Attila was SF Opera’s 2012 coproduction with Milan’s Teatro alla Scala, then-SF Opera Music Director Nicola Luisotti conducting in both houses. Bass Ferruccio Furlanetto sang the title role, bass Samuel Ramey (who sang Attila here in 1991) made his role debut as Pope Leo I. Venezuelan soprano Lucrecia García sang Odabella, baritone Quinn Kelsey and tenor Diego Torre sang Ezio and Foresto, respectively.
SF Opera Chorus Director Ian Robertson, a 25-year veteran on the job, led a 60-strong chorus in a production that featured a cast of 135,including many supernumeraries. At the end of the run, David Gockley, then the company’s executive director, presented Robertson the San Francisco Opera Medal.

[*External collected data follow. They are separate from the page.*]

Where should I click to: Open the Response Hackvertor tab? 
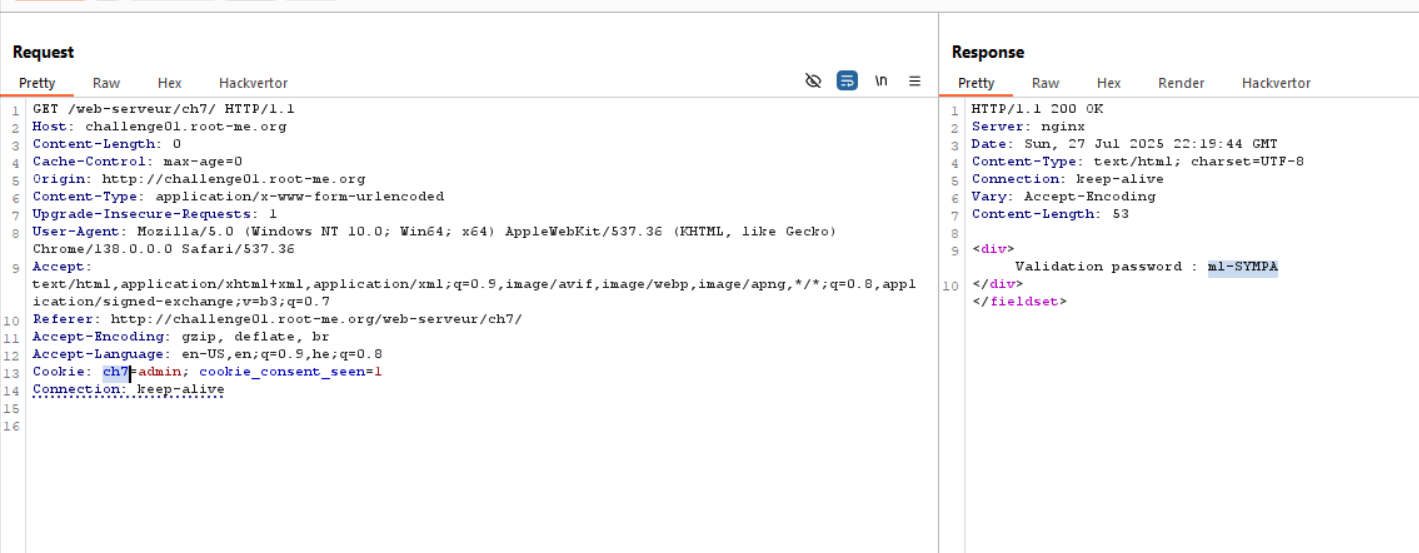(1276, 83)
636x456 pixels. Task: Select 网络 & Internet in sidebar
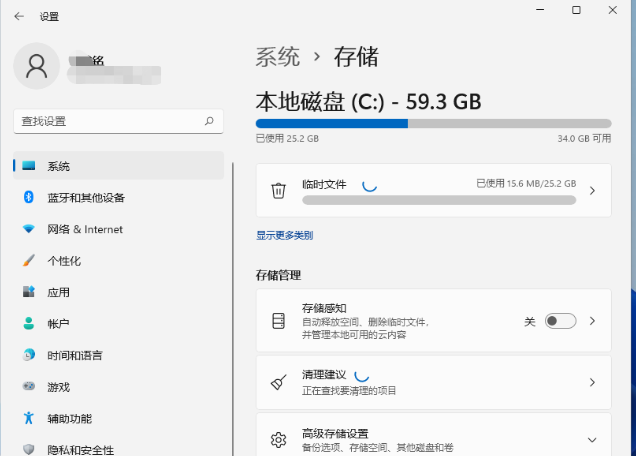pos(85,229)
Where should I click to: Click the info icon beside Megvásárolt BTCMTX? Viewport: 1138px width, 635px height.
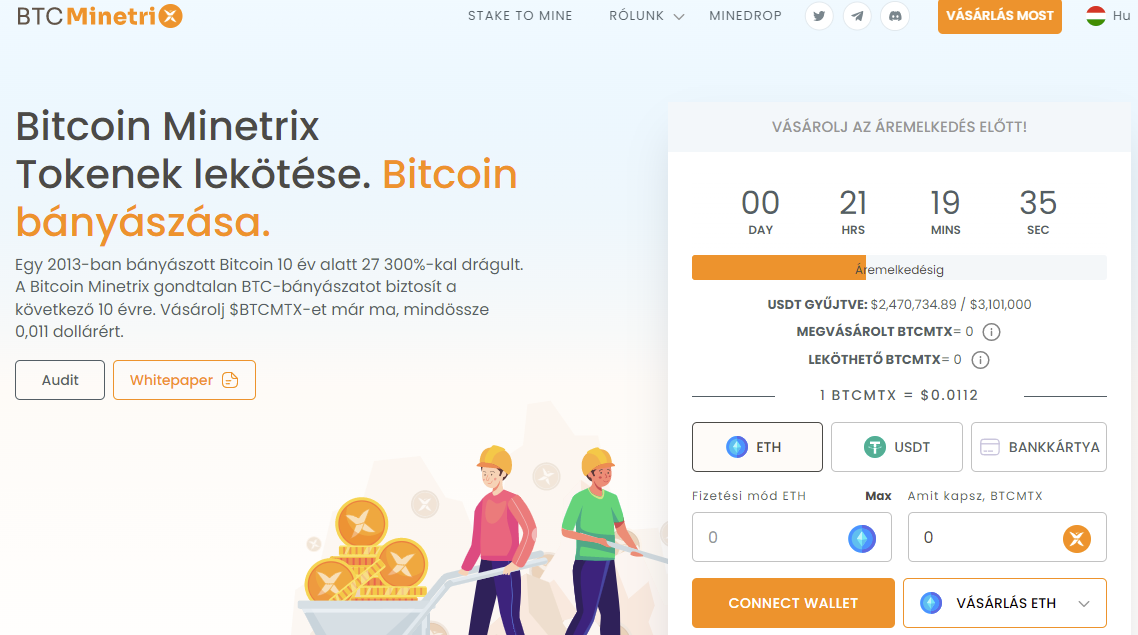pos(991,332)
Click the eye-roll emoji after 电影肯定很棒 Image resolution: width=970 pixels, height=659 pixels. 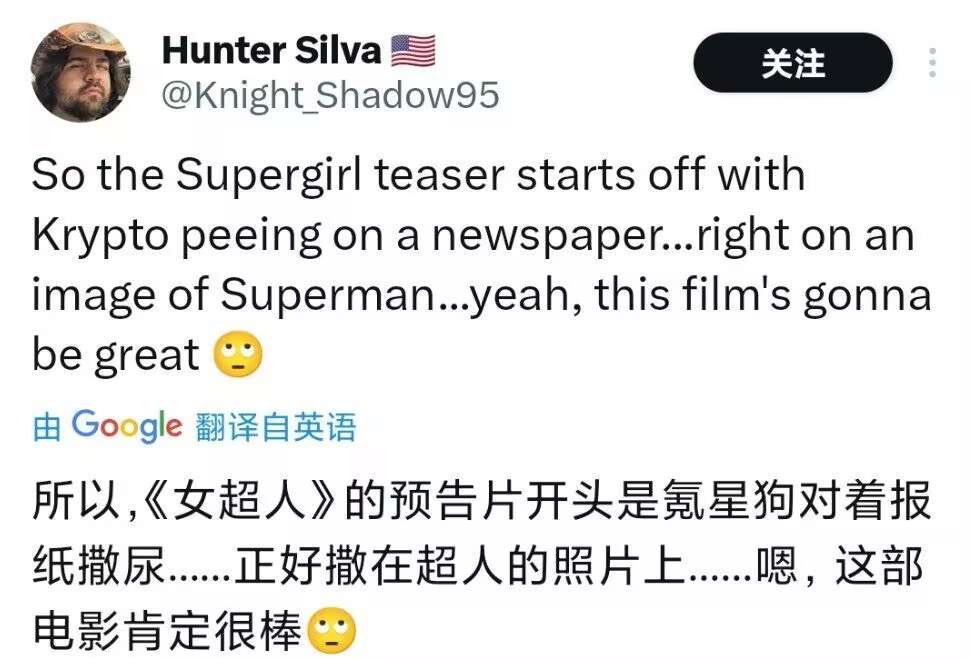click(331, 632)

Musically “more Verdiesque than Verdi,” the opera has busy, time-traveling direction by Gabriele Lavia, on grand sets by Alessandro Camera. Act I takes place in an “authentic” 5th-century environment, with ruins all around and bodies impaled on high.
Act II moves to an abandoned opera house, perhaps late 19th century. In Act III, the opera house is used as a run-down movie theater, attention wandering from the singers to the big screen upstage where Jack Palance holds forth as Attila, in the 1954 movie Sign of the Pagan.
Not among Verdi favorites, Attila had only one other San Francisco Opera production, in 1991. Before then, Attila came to town more than a century before, in 1859 when a traveling Italian company performed the opera, which had been written only a dozen years before. That was the year of discovering silver in them thar hills, replacing the fading gold boom. At the same time, real-estate broker Joshua Norton had a nervous breakdown, and declared himself Emperor Norton I ... but that’s another opera.
SF Opera’s 2015 production of Mozart’s Le Nozze di Figaro (The marriage of Figaro) featured former Adler Fellows Philippe Sly in the title role and soprano Nadine Sierra as the Countess, bass-baritone Luca Pisaroni as Count Almaviva, soprano Lisette Oropesa as Susanna, and mezzo-soprano Kate Lindsey as Cherubino.
It also featured bass-baritone John Del Carlo as Doctor Bartolo in his final role with the company before his death in 2016; mezzo Catherine Cook as Marcellina; tenor Greg Fedderly as Don Basilio; and soprano Maria Valdes as Barbarina. Patrick Summers conducted; Robin Guarino was the stage director.
This was the company’s seventh revival of the 1982 Zack Brown production, with stage direction and a youthful cast investing new vitality into the great opera.